— BEGIN THE DATA —

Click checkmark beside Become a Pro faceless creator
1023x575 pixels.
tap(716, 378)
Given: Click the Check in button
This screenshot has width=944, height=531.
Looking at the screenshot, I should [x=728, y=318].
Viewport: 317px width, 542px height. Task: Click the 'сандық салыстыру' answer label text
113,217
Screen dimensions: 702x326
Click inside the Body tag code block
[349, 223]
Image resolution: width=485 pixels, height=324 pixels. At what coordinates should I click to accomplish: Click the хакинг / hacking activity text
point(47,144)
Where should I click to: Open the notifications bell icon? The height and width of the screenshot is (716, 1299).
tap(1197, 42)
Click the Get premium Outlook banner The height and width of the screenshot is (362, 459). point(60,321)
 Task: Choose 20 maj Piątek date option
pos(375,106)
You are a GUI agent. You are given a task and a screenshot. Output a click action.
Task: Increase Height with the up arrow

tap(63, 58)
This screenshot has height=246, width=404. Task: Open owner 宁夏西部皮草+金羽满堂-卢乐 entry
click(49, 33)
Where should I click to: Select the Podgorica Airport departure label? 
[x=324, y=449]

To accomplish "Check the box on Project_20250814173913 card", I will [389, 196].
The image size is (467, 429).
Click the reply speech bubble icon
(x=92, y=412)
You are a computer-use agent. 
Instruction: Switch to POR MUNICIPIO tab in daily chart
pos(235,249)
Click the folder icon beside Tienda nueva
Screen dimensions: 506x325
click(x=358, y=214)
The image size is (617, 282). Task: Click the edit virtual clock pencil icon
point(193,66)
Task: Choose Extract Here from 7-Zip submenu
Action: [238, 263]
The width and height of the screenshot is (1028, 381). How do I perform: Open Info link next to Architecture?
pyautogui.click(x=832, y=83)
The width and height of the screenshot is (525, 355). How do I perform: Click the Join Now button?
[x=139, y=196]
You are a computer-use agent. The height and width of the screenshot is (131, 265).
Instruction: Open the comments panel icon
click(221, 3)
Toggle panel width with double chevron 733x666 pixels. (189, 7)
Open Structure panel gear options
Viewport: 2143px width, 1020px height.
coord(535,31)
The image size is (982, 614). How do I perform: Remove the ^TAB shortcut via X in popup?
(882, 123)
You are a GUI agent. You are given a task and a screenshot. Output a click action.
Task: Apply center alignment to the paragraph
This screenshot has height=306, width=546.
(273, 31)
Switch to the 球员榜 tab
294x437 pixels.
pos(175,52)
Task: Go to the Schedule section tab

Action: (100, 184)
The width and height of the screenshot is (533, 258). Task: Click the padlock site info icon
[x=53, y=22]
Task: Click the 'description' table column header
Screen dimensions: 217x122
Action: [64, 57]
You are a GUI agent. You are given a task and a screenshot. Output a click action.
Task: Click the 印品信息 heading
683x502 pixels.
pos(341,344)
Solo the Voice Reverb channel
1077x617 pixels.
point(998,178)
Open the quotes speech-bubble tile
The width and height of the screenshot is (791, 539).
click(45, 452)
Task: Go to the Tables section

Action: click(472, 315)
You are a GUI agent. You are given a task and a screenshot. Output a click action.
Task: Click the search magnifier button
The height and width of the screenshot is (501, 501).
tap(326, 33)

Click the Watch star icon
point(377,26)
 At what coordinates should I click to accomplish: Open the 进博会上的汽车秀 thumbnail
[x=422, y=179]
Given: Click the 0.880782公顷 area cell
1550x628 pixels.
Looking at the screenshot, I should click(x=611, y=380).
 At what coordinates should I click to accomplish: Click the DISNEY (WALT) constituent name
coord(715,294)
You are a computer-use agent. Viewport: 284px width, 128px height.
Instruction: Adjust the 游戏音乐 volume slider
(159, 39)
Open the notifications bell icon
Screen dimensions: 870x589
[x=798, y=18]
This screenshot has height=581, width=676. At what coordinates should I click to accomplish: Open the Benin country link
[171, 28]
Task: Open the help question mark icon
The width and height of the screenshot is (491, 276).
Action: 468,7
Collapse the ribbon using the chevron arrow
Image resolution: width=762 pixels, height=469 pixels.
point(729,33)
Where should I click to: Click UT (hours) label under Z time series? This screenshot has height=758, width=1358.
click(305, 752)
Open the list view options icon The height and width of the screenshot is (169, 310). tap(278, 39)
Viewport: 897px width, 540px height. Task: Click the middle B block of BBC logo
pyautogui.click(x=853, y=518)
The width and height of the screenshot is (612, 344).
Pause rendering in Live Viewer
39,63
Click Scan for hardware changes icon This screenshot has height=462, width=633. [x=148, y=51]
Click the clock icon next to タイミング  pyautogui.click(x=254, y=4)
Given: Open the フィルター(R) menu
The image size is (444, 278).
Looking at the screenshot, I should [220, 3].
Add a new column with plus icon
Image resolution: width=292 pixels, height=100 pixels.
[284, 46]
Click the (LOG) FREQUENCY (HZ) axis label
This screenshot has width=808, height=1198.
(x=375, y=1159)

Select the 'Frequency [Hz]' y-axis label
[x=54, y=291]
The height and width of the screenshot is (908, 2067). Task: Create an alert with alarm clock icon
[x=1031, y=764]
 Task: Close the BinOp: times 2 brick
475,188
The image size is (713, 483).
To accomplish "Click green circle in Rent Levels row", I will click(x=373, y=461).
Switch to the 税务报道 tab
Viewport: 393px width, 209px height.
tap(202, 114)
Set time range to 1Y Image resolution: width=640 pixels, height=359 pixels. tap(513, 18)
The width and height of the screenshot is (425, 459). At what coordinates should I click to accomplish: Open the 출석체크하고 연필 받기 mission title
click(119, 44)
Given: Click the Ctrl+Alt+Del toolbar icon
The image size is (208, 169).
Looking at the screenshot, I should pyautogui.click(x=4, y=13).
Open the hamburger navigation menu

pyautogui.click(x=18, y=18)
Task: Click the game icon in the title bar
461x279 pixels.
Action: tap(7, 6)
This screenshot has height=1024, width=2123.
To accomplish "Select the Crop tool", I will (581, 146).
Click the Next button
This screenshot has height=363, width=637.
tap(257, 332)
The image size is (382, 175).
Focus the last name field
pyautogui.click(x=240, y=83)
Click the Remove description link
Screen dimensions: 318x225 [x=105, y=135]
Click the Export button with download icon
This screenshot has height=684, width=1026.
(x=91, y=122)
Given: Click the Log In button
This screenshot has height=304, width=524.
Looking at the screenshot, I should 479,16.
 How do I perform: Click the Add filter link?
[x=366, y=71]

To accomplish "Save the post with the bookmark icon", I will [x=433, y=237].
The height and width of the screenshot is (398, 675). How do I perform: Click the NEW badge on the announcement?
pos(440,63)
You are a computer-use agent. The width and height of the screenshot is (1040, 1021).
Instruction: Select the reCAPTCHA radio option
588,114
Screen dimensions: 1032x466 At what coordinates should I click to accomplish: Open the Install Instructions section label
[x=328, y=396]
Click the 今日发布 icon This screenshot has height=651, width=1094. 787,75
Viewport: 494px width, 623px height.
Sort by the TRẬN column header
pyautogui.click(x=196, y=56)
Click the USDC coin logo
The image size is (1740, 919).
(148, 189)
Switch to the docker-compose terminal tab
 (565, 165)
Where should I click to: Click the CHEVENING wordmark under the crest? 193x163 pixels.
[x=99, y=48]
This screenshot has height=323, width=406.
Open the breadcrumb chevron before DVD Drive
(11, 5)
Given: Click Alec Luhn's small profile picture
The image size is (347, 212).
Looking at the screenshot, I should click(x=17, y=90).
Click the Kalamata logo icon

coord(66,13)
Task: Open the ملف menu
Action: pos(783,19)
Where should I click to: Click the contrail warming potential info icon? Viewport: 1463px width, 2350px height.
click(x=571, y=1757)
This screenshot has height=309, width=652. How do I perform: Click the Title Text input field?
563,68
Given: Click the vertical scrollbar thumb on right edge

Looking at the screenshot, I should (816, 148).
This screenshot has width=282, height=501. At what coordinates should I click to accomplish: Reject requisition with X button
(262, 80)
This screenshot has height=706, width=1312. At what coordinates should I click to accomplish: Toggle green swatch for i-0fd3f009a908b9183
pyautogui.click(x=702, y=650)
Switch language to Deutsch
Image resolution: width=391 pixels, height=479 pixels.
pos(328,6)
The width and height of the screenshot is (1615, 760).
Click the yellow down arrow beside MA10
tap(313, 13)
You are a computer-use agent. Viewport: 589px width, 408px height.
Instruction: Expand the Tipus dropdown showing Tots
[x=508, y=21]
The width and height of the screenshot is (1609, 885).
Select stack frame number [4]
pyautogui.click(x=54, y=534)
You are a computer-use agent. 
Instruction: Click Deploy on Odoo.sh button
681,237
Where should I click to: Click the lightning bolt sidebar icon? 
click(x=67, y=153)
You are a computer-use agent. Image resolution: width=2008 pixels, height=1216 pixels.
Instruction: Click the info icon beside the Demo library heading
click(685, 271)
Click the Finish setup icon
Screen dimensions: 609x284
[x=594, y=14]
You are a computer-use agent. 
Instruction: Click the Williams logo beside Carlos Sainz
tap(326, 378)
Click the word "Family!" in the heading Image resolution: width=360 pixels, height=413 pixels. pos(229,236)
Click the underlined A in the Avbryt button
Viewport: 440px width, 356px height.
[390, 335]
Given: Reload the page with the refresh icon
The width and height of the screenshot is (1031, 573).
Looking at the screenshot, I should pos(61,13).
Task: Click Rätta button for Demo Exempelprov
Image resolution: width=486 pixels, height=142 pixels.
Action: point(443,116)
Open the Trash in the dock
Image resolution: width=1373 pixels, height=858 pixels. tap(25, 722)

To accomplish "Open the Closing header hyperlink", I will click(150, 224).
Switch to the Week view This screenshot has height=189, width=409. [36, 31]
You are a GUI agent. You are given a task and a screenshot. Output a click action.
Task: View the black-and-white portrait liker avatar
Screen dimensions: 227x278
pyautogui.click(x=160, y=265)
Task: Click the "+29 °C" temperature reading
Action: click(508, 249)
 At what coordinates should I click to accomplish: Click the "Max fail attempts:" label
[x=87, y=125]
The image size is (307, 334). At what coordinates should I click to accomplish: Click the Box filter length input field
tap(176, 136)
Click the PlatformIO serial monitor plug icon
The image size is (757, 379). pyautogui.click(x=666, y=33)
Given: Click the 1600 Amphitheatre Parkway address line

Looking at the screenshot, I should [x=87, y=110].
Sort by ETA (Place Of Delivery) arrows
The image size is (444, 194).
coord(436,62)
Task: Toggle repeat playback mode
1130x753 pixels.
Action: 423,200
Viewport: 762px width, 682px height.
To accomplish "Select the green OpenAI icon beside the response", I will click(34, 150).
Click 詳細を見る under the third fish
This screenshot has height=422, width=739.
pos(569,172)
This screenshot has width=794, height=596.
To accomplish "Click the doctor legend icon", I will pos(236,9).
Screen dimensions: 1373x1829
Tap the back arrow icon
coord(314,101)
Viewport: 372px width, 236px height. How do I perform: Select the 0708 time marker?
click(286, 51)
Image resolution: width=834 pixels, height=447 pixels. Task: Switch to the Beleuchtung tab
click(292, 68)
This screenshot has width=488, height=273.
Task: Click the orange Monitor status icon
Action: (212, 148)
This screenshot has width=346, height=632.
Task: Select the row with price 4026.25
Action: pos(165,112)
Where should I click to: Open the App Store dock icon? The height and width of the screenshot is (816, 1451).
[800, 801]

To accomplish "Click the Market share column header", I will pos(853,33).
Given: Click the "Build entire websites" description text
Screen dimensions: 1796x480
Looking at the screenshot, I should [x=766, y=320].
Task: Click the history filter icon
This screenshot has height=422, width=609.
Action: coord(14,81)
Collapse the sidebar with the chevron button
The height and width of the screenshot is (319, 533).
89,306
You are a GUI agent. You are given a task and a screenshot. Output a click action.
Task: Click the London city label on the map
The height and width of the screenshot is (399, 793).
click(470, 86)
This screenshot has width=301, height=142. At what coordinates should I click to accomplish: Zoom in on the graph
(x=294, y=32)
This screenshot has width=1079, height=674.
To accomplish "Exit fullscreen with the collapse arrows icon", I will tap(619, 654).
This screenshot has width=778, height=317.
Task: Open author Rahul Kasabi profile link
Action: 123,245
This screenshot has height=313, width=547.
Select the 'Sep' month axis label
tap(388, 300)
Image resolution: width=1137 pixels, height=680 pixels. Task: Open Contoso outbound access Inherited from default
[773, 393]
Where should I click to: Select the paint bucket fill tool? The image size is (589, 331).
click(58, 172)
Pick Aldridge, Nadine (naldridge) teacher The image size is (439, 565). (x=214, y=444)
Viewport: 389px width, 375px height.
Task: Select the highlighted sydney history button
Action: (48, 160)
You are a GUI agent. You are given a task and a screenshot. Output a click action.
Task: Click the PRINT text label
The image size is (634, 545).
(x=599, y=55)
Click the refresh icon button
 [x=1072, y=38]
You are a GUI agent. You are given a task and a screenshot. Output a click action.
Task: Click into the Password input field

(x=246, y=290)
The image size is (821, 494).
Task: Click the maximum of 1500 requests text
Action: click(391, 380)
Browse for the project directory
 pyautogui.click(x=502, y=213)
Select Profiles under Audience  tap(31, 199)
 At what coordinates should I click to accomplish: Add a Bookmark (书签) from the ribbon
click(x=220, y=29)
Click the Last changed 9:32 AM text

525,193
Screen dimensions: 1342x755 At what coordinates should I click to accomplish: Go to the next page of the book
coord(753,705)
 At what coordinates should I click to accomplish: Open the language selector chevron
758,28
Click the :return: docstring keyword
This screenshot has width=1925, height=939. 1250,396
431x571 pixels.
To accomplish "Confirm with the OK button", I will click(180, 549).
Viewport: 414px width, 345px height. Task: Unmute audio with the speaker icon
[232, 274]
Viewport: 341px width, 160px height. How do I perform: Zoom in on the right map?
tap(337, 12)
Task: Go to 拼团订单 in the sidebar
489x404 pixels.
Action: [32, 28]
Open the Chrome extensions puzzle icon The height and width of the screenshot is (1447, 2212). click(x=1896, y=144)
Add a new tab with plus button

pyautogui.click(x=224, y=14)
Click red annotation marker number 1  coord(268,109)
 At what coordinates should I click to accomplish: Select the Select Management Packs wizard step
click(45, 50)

— END THE DATA —

▸ WORK TO COMPLETE:
Rewrite the items from the line with "Where should I click to: Select the paint" up to and including the line with "Action: (48, 160)", changing "paint bucket" to "eraser" and leaving everything else as it is.

▸ SOLUTION:
Where should I click to: Select the eraser fill tool? The image size is (589, 331).
click(58, 172)
Pick Aldridge, Nadine (naldridge) teacher The image size is (439, 565). (x=214, y=444)
Viewport: 389px width, 375px height.
Task: Select the highlighted sydney history button
Action: (48, 160)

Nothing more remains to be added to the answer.